The first time someone really commits to trying something new, it can result in a thousand different outcomes and feelings, from positives like excitement and accomplishment, to negatives like embarrassment or fear. In lacrosse, I have found it much easier to experience the positive stuff if you are part of a close knit team, and for first year programs, or teams filled with first year players, the “team approach” is especially important.

I can think back to a number of my own “firsts”, and when I look at these events through the lens of the team, I can start to see some dramatic differences.

When I think back to the first ever game I played in high school, I remember we had a team filled with athletes, and that many of us were all friends off the field. However, we weren’t exactly a team either, and the trust and camaraderie just wasn’t there. I can only speak for myself here, but I can admit that I have MANY shortcomings, and in high school, these were all much more pronounced.

It is no surprise that after our first game, I didn’t feel too great about myself… And I can’t even remember if we won or lost, although I’m pretty sure we got killed. The point is that I remember the feeling, and now I know why I felt that way. I wish I had known that back then.

I kept up this divisive and selfish attitude throughout high school, especially on the athletic field. I was so worried about playing, and keeping my starting spot on the team, that I forgot to be a good teammate.

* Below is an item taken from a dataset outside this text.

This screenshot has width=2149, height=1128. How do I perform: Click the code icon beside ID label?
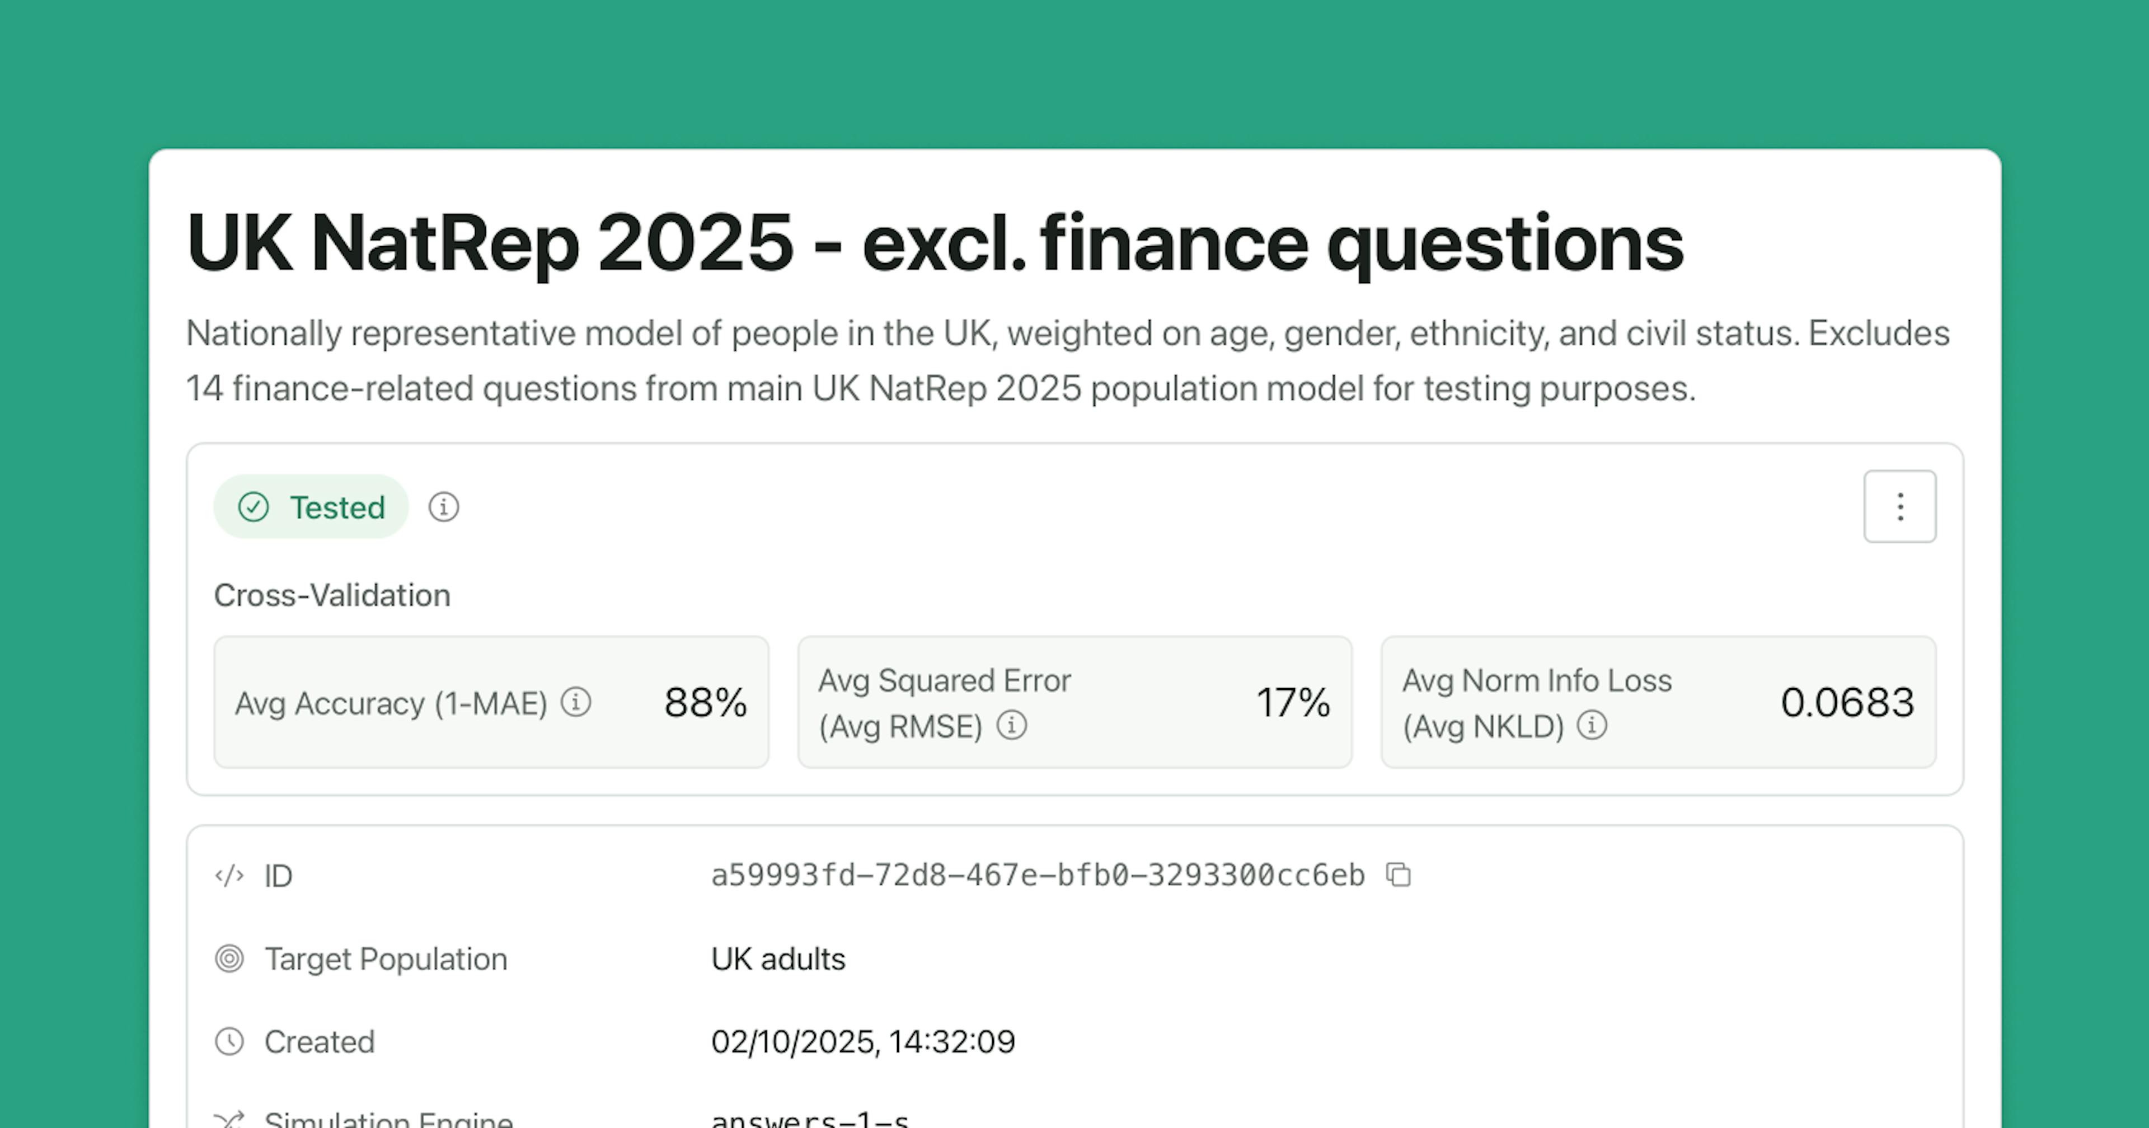229,876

In the end, it only made me worse as a player.

Fast forward to my freshman year in college and I hadn’t grown much. We lost my first college game, and I was apoplectic after game. I was going to transfer. I didn’t like the guys on the team. They didn’t care. I wanted better. But the truth was, I was just reacting to the loss the same way I did when I was a freshman in high school. I blamed others. I got angry.

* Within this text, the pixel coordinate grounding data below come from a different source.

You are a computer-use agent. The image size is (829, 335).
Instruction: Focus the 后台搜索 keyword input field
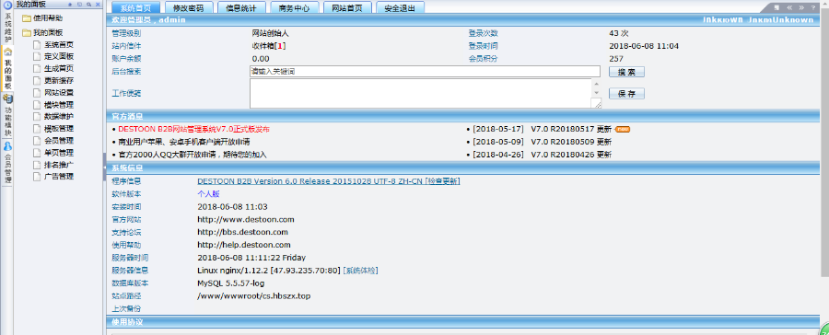(425, 72)
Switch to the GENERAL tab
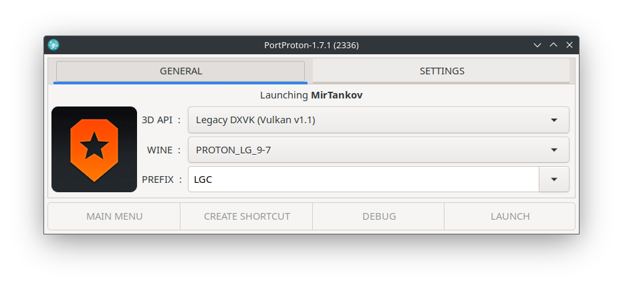Viewport: 623px width, 286px height. point(180,71)
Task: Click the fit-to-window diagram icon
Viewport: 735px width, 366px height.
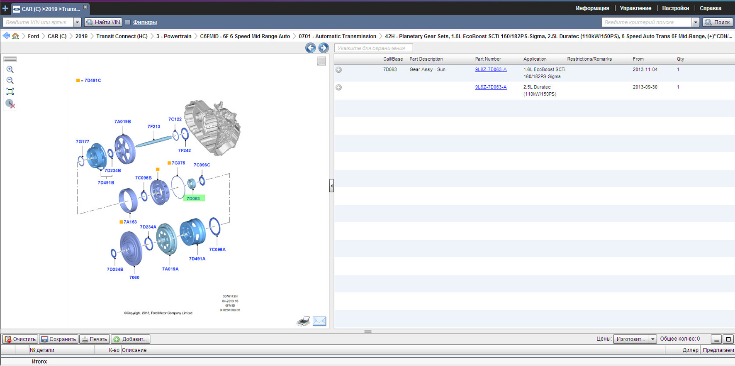Action: pyautogui.click(x=10, y=91)
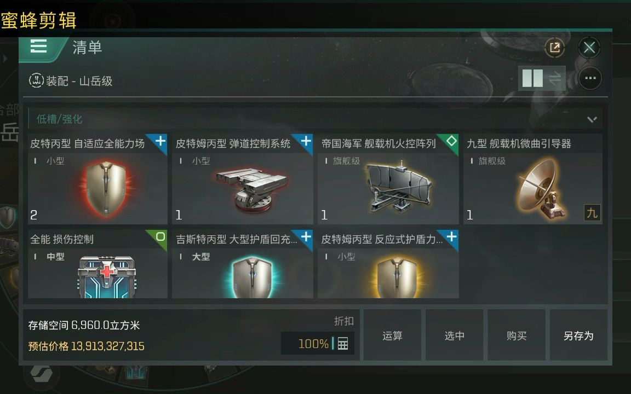Viewport: 631px width, 394px height.
Task: Click the 九 badge on 九型 舰载机微曲引导器
Action: pyautogui.click(x=592, y=213)

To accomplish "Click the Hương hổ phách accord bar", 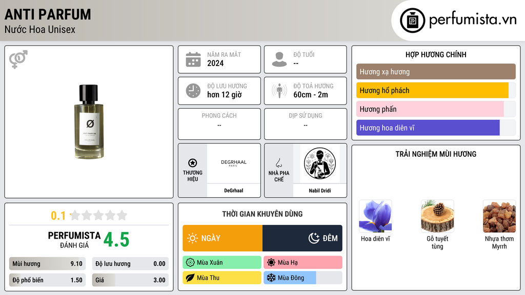I will coord(432,90).
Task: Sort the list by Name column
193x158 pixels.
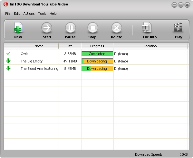Action: pos(39,46)
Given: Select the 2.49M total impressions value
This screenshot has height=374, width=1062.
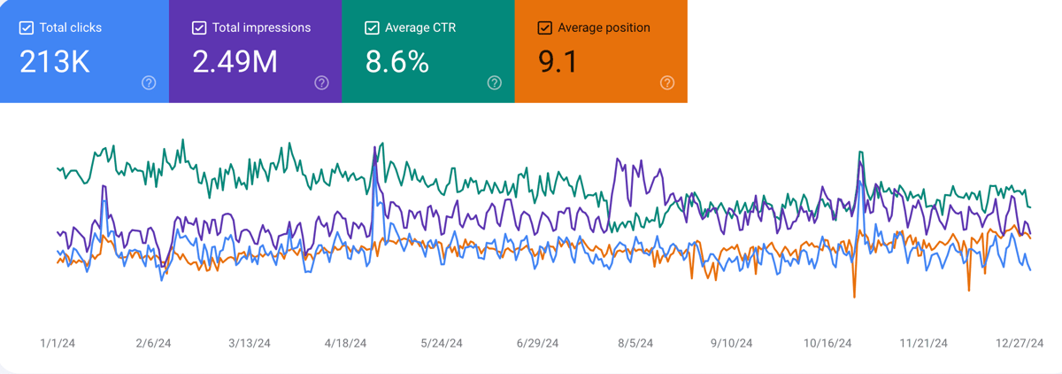Looking at the screenshot, I should (x=235, y=61).
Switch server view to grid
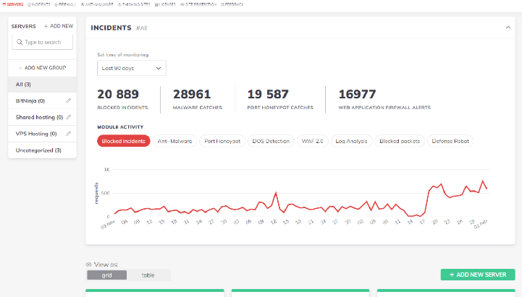This screenshot has height=297, width=522. pos(107,275)
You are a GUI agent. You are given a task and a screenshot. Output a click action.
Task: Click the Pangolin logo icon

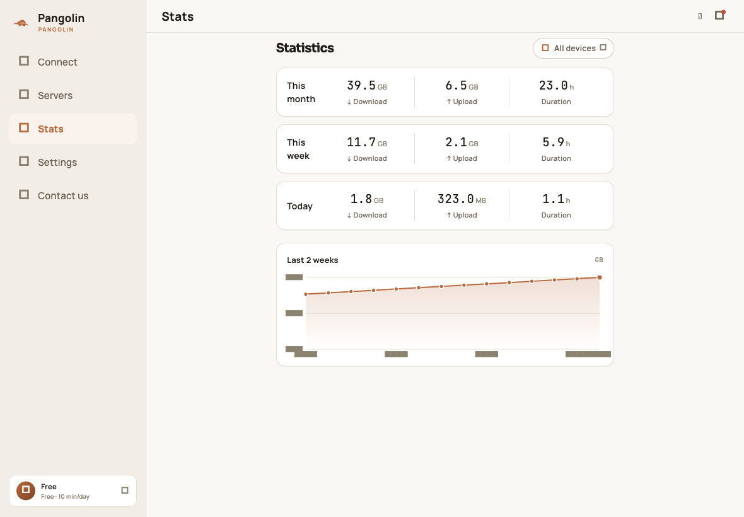21,23
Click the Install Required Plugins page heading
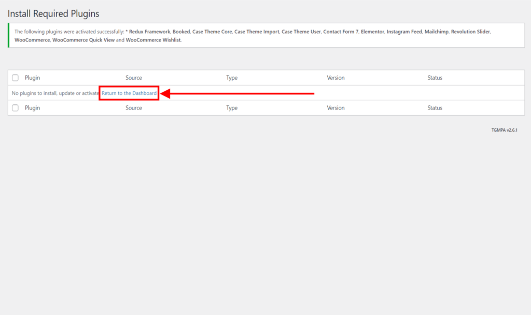 coord(53,13)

The whole time, I should have been focusing on myself.

If I wanted teammates to be better to me (whatever that meant), then I needed to better to them. In high school, instead of dodging on the kid I knew I could beat in practice and coasting, I should have been lining myself up against the best defender we had. Instead of wearing smaller arm pads and complaining when someone hit me, I should have worn bigger arm pads, and toughened up a bit.

These seem like simple lessons, but for me they took time. Thankfully, in college, Coach Raba set me right, and got me thinking in a new way: What could I control? What could I improve? If I focused on that, everything would get better. In the end, Coach was completely right.

Now some may say that high school aged kids should not be expected to come to the above realization… But in my JV’s team first game yesterday, I saw it in action. My players played together, they supported each other, they bonded and took care of what they could take care of.

When attackmen lost the ball, they fought hard to get it back instead of complaining that no one was open. When a midfielder was tired, an attackman sprinted back on D for him without being told to so. When we set a moving pick, there was no complaining, just running to get back in the hole. When our goalie made a save, our team cheered him on loudly, sometimes as they broke out for outlet passes. Our defenders love to hit, but the refs called the game tight, so they dialed it back and played more body position.

The list of positive “taking care of team by taking care of self” moments I saw was staggering. The boys pulled in the same direction, with the same goal, and worried only about what they could control. They did not dog each other at all, and stood unified against their opponent, while playing with class.

As someone who could never muster the maturity to do this in high school himself, I was extremely proud of our players. It proved, at least to me, that maturity knows no age, and that you too can help to make your team great, no matter how old you are. All you have to do is focus on you, and keep working.